Sehubungan persoalan umat semakin berkembang dan tidak mungkin
semuanya terakomodasi dalam al-Qur’an dan sunnah, maka jauh-jauh hari
Rasulullah telah memberikan contoh melalui pembicaraannya dengan Mu’az
bin Jabal, bahwa penyelesaian persoalan umat itu berpedoman kepada al-
Qur’an atau sunnah, kalau tidak ditemukan solusinya maka diselesaikan
melalui ijtihad yang tentu saja tidak boleh bertentangan dengan kedua sumber
utama tersebut.
Dengan berpedoman kepada pesan ini, para sahabat dan tabi’in
kemudian berijtihad disaat mereka tidak menemukan dalil dari al-Qur’an atau
sunnah yang secara tegas mengatur suatu persoalan. Ijtihad para sahabat dan
tabi’in inilah kemudian yang melahirkan fiqih.

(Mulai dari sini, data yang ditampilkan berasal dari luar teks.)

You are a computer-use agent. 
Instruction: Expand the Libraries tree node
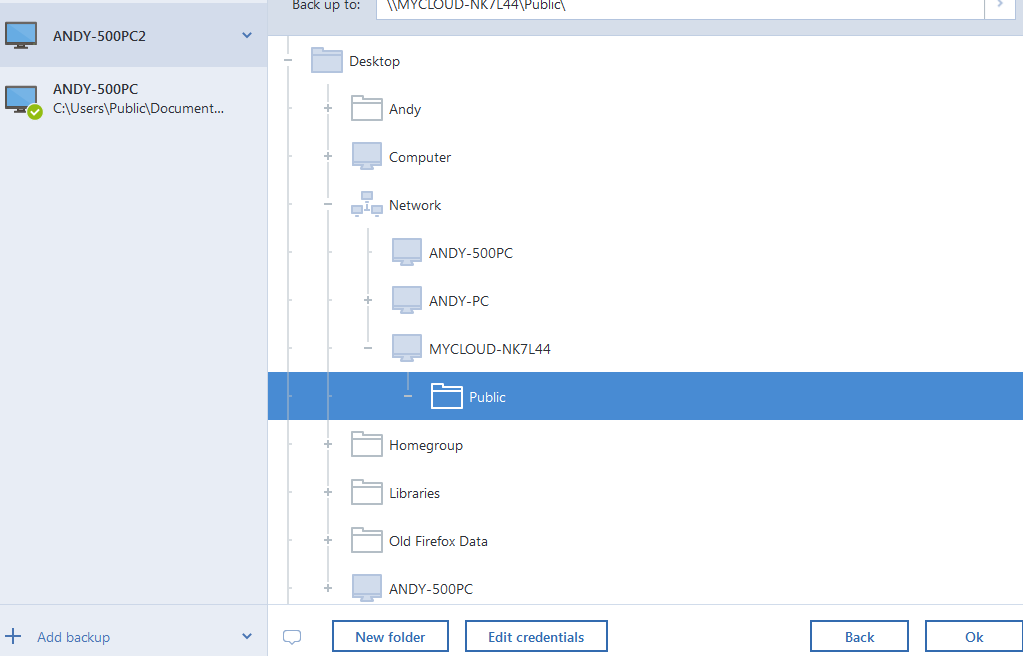pos(328,493)
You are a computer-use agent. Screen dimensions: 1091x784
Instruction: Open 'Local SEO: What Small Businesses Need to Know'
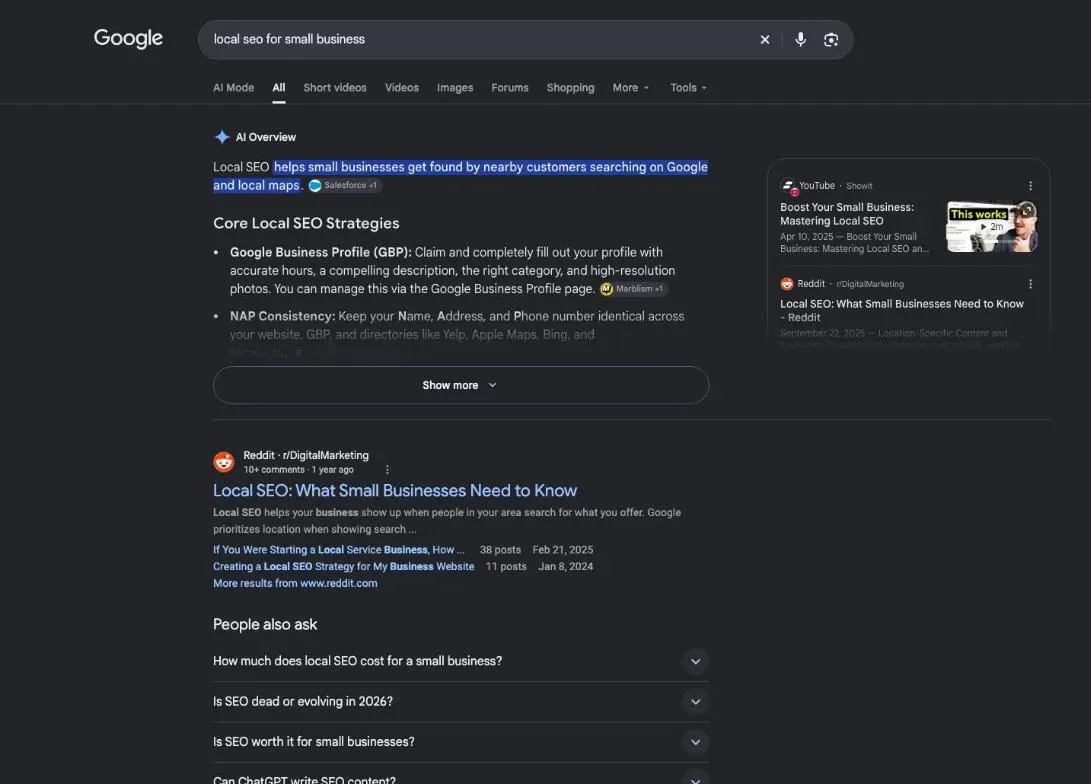click(x=395, y=490)
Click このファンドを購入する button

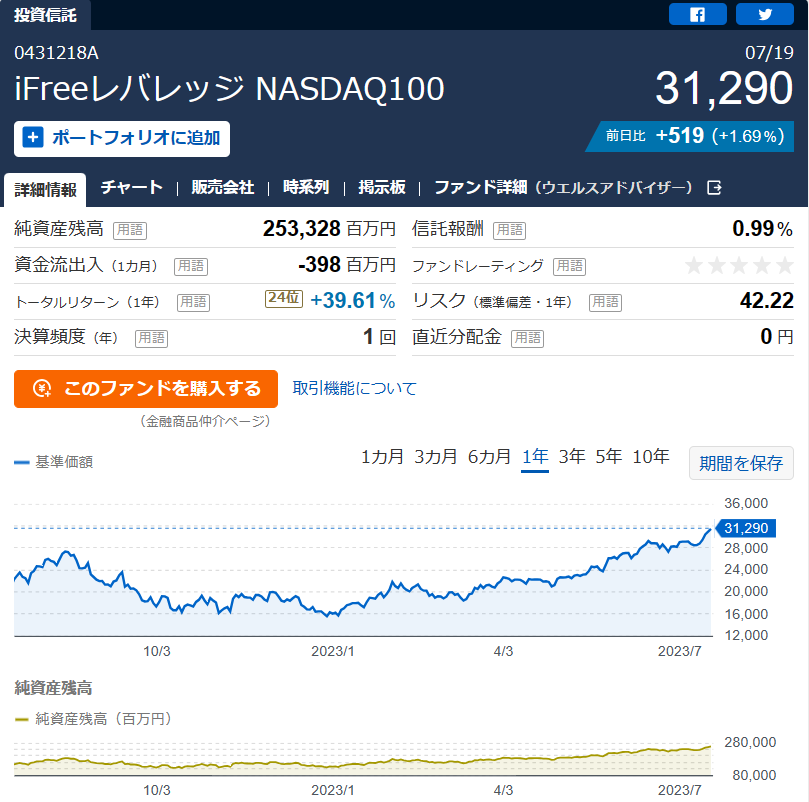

Perbedaan kuantitas hadits oleh kalangan tabi’in, ditambah pula
perbedaan mereka dalam menetapkan standar kualitas hadits serta situasi dan
kondisi daerah yang berbeda menyebabkan terjadinya perbedaan dalam hasil
ijtihad mereka. Selain itu perbedaan hasil ijtihad juga ditunjang oleh kadar
penggunaan nalar (rasio), yang pada akhirnya menyebabkan timbulnya
beberapa mazhab dalam fiqih. Di dalam makalah ini penulis mencoba
memberikan penjelasan mengenai sistematika sumber hukum Islam dan
sistem istinbath masing-masing imam mazhab yang empat, yaitu imam Abu
Hanifah, imam Malik, imam Syafi’i dan imam Ahmad ibn Hanbal.[1]